Bryan Allen’s Gossamer Albatross flight back in June 12, 1979 may be the most successful demonstration of human-powered flight given that none comparable attempt had happened since, but mankind has successfully flown before under his own power some years before. Back in 1962, John Wimpenny holds the international record for successfully flying a specially designed aircraft for more than half a mile in which he himself was the engine.
John Wimpenny’s dream of a “human-powered flight” was first given impetus back in 1959 when a British plastics manufacturer named Henry Kremer offered a UK £5,000 prize for the first successful flight of an aircraft based on a human propulsion system. In November 1961 a group of aircraft engineers and technicians headed by Whimpenny completed construction of a plane which they christened the “Puffin”, built primarily of wood and covered with plastic skin. Fundamentally, it was a cross between an airplane and a bicycle because the “cockpit” enclosed a single-wheel cycle; the pilot pumped the pedals, turning the wheel for takeoff momentum and at the same time spinning the propeller for in-flight thrust.
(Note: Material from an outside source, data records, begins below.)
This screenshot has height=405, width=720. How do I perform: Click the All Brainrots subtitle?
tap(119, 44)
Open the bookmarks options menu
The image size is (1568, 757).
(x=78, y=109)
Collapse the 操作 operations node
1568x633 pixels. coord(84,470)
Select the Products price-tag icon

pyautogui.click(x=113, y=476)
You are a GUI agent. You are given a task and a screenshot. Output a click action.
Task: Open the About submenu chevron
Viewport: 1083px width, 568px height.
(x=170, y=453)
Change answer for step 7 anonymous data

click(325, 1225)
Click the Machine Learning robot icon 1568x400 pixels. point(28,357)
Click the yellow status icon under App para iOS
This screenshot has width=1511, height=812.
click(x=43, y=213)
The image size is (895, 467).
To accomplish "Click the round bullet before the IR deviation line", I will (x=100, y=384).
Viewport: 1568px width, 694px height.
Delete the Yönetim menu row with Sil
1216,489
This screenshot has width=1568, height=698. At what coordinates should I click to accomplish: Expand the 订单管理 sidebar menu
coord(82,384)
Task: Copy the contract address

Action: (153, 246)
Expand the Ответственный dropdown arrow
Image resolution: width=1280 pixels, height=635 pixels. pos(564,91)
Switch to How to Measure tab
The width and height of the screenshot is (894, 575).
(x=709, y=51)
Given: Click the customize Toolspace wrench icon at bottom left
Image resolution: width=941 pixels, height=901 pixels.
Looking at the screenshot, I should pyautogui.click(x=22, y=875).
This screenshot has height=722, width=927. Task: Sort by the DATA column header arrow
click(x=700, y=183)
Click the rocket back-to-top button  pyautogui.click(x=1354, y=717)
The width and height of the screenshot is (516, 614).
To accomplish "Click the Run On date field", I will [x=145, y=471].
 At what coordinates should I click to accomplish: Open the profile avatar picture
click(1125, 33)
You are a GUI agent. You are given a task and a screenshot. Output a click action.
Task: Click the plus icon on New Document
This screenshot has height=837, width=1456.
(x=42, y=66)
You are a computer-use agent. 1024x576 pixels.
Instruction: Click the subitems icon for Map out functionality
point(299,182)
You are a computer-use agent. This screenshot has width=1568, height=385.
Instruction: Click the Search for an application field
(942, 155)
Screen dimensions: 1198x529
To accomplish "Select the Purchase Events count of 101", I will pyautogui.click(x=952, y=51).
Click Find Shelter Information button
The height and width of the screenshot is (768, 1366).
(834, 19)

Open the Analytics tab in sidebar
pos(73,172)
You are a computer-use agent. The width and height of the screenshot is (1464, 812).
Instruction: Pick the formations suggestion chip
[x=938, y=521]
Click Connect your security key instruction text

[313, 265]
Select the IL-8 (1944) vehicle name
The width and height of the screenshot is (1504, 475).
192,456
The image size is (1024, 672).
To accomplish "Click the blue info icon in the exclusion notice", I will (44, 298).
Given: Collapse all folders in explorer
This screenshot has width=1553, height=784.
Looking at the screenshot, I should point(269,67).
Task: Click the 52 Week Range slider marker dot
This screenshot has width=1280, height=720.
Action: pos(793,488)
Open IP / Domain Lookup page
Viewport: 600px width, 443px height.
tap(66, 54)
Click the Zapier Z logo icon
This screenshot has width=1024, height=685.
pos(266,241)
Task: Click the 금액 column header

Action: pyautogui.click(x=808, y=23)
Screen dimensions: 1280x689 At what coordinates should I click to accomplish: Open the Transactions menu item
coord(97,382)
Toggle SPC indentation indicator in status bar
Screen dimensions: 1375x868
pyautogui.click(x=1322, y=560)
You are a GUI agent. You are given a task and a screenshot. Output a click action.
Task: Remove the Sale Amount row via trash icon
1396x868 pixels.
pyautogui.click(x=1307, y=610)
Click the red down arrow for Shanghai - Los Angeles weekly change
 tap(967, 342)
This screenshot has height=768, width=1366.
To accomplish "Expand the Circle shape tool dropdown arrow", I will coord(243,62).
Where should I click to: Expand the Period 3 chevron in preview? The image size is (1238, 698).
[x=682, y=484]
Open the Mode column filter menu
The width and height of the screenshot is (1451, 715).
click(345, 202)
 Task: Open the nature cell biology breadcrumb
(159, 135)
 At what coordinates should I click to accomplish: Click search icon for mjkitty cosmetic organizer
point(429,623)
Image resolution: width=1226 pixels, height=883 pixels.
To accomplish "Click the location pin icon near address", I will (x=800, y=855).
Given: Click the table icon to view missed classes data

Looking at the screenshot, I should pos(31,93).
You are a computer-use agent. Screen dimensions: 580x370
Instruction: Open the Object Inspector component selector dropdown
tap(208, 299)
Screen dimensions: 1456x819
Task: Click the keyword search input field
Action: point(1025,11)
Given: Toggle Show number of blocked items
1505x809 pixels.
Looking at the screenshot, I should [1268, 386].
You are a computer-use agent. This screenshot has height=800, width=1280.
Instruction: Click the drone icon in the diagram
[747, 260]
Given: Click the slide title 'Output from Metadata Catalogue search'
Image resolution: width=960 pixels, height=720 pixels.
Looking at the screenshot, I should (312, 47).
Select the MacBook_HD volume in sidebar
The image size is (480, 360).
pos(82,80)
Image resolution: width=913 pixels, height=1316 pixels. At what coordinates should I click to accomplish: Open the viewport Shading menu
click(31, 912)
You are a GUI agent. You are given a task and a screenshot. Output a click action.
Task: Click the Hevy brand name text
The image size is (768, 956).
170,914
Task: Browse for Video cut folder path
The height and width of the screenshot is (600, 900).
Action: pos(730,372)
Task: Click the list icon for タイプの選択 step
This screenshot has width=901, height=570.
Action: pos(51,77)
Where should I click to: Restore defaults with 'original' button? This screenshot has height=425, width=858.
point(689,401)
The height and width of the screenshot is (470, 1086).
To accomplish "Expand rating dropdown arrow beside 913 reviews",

On May 2, 1962, Whimpenny, who had warmed up for the flight by cycling 5 miles to work every day for 2 years took the pedal-powered Puffin to an altitude of 8 feet and traveled for 993 yards. The flight set a record, but won no prize because the contest specified a longer flight and a figure-8 course. Although Kremer has since upped the prize to UK £10,000 since Wimpenny’s 1962 attempt, the “Kremer Prize” still awaits a winner.